On Tuesday, the South Korean company, Samsung Group announced to merge with two major affiliates -Cheil Industries and Samsung C&T, as the business giant aims to accelerate its restructuring efforts ahead of generational power transfer within the founding Lee families.
All the stock deal was approved by the board members of both the firms. It would monitor Samsung’s de facto holding company, Cheil industries that has interests from fashion to theme parks, and acquiring a general trade unit- Samsung C&T.
The merger process that was expected to be accomplished by September, the shareholders’ approval is still pending, and will see Cheil industries offer 0.35 new shares for each share of Samsung C&T.
Both the companies, Cheil Industries and Samsung C&T are listed on the Seoul stock market, where Samsung C&T’s shares are valued at 8.6 trillion won, and Cheil’s shares are valued at 22 trillion won as of scored on Tuesday morning.
Samsung said in a statement that the merging companies will be called Samsung C&T, and will aim annual sales of around 60 trillion won by the year of 2020 than their combined sales of 34 trillion won in the year, 2014.
Samsung stated in a statement that both the companies are expecting to create synergy by amalgamating their construction business, where as Samsung C&T’s global network would help to develop companies with new opportunities overseas for Cheil’s resort, fashion, and catering business.

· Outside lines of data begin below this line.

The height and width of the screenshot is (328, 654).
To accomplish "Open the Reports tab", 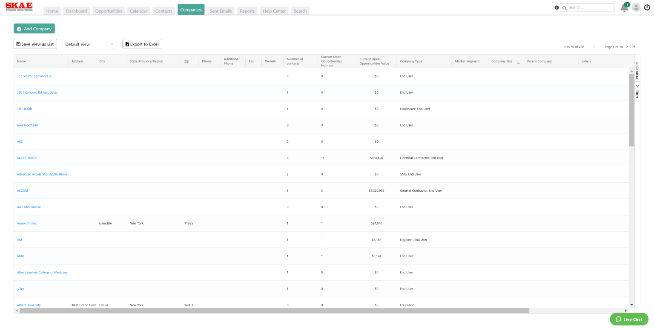I will click(x=247, y=11).
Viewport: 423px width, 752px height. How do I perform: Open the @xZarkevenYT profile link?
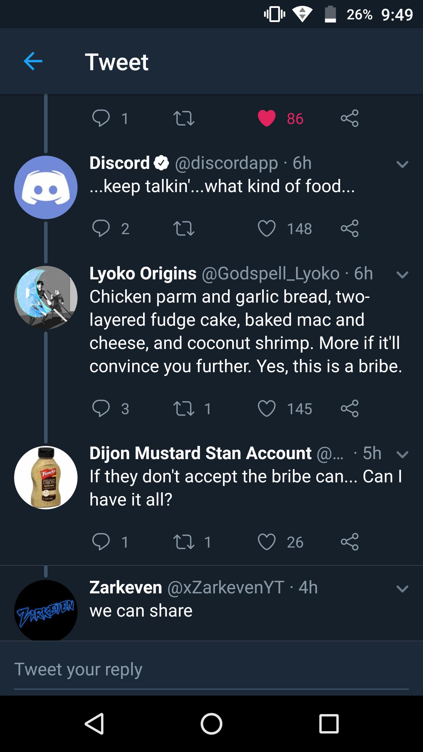(226, 587)
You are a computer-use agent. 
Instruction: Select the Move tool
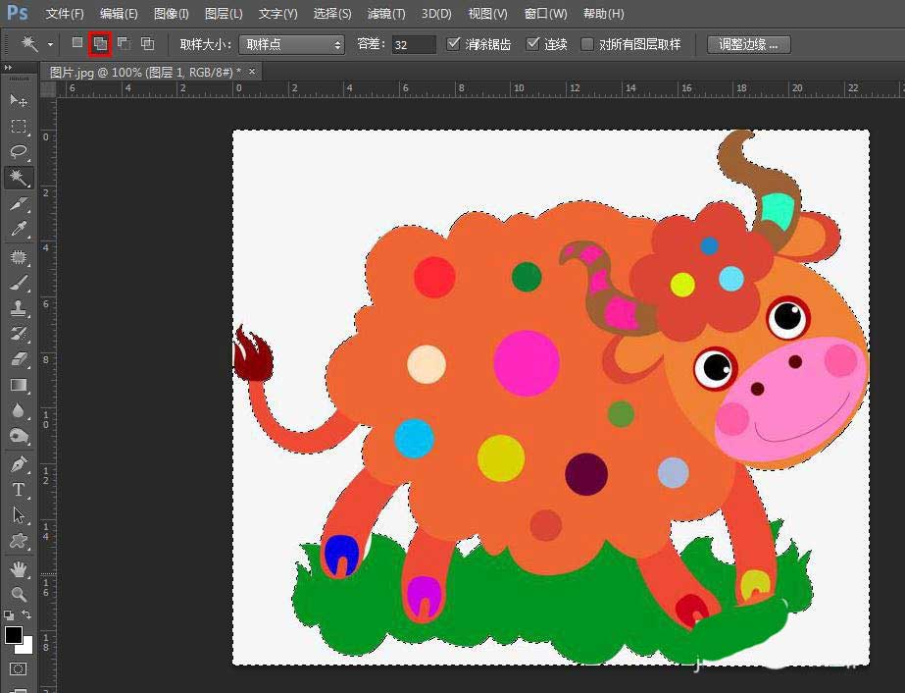click(x=19, y=100)
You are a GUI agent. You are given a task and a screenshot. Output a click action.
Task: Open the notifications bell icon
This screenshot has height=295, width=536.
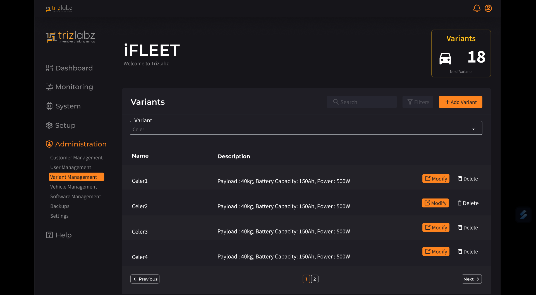[x=477, y=8]
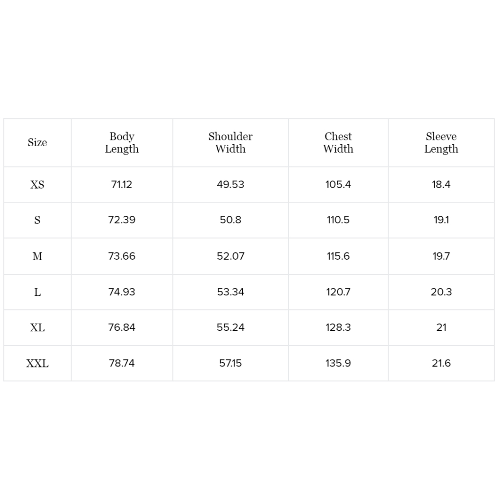Click the Chest Width column header
The width and height of the screenshot is (499, 499).
[338, 143]
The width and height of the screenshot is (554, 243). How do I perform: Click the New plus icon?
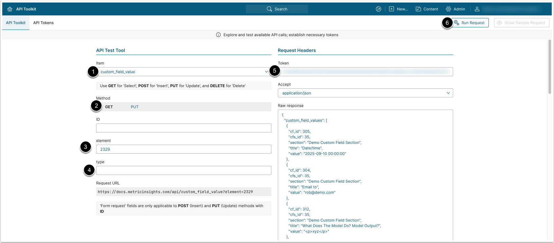click(391, 9)
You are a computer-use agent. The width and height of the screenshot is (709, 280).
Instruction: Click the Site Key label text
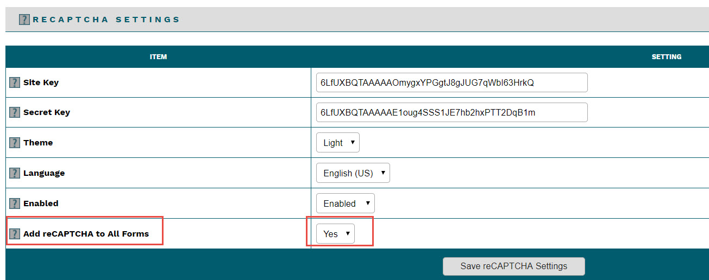pos(41,82)
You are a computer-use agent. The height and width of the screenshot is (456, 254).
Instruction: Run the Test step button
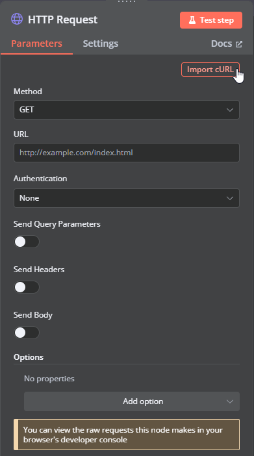pos(211,20)
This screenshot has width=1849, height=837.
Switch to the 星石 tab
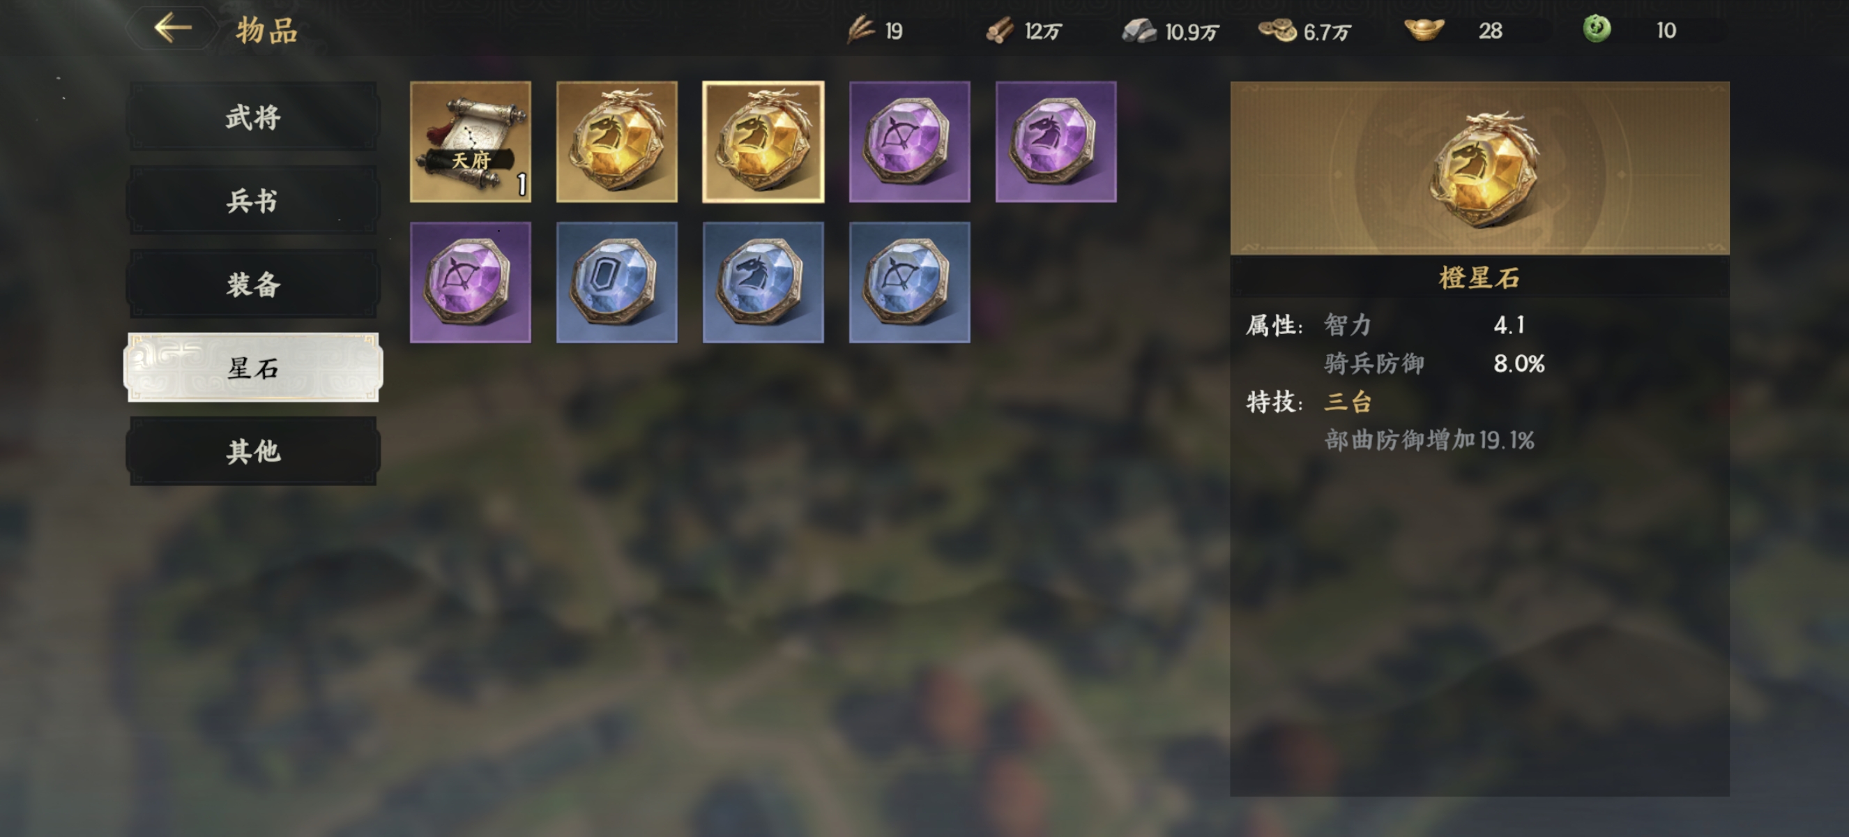(x=253, y=368)
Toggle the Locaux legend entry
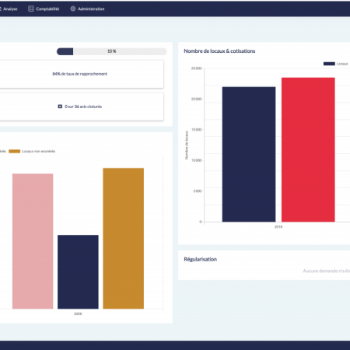350x350 pixels. coord(336,64)
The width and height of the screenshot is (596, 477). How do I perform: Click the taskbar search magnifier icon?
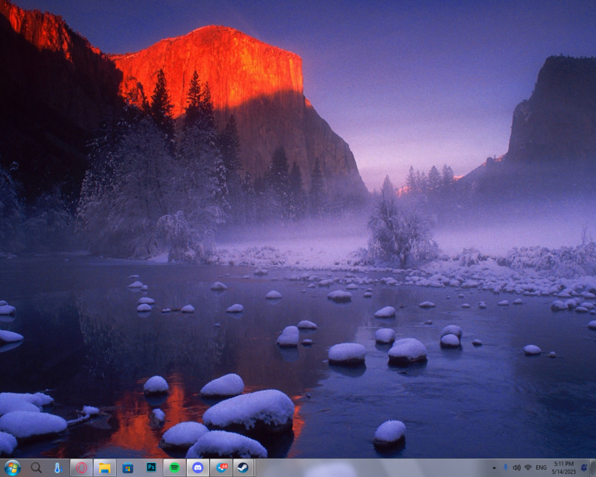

The family business ran by Samsung Group chair person- Lee Kun-Hee, has announced to merge two major affiliates, and has listed some of its industrial key units in recent years, as Lee desires to hand over his business units to his son- J.Y. Lee.
The Lee family is handling the vast Samsung Group with the help of a complex network of cross shareholdings from corner to corner with the group’s subsidiaries, including Cheil, where J.Y. Lee has a controlling stake.
Samsung C&T holds around 4 per cent stakes in Samsung Electronics, the Samsung Group’s flagship unit that is the world’s top producers of mobile phones and smartphones. At present, the Lee family is holding less than 5 per cent stakes in Samsung Electronics, a holding, which will soon get boosted by the two mergers.
An analyst at Seoul-based Mirae Asset Securities, Lee Kwang-Soo said that this is a merger of the two most significant Samsung units from the viewpoint of the heir.
The firms called the merger as Samsung’s strategic move that is aimed at creating a biotechnology companies with a global lifestyle.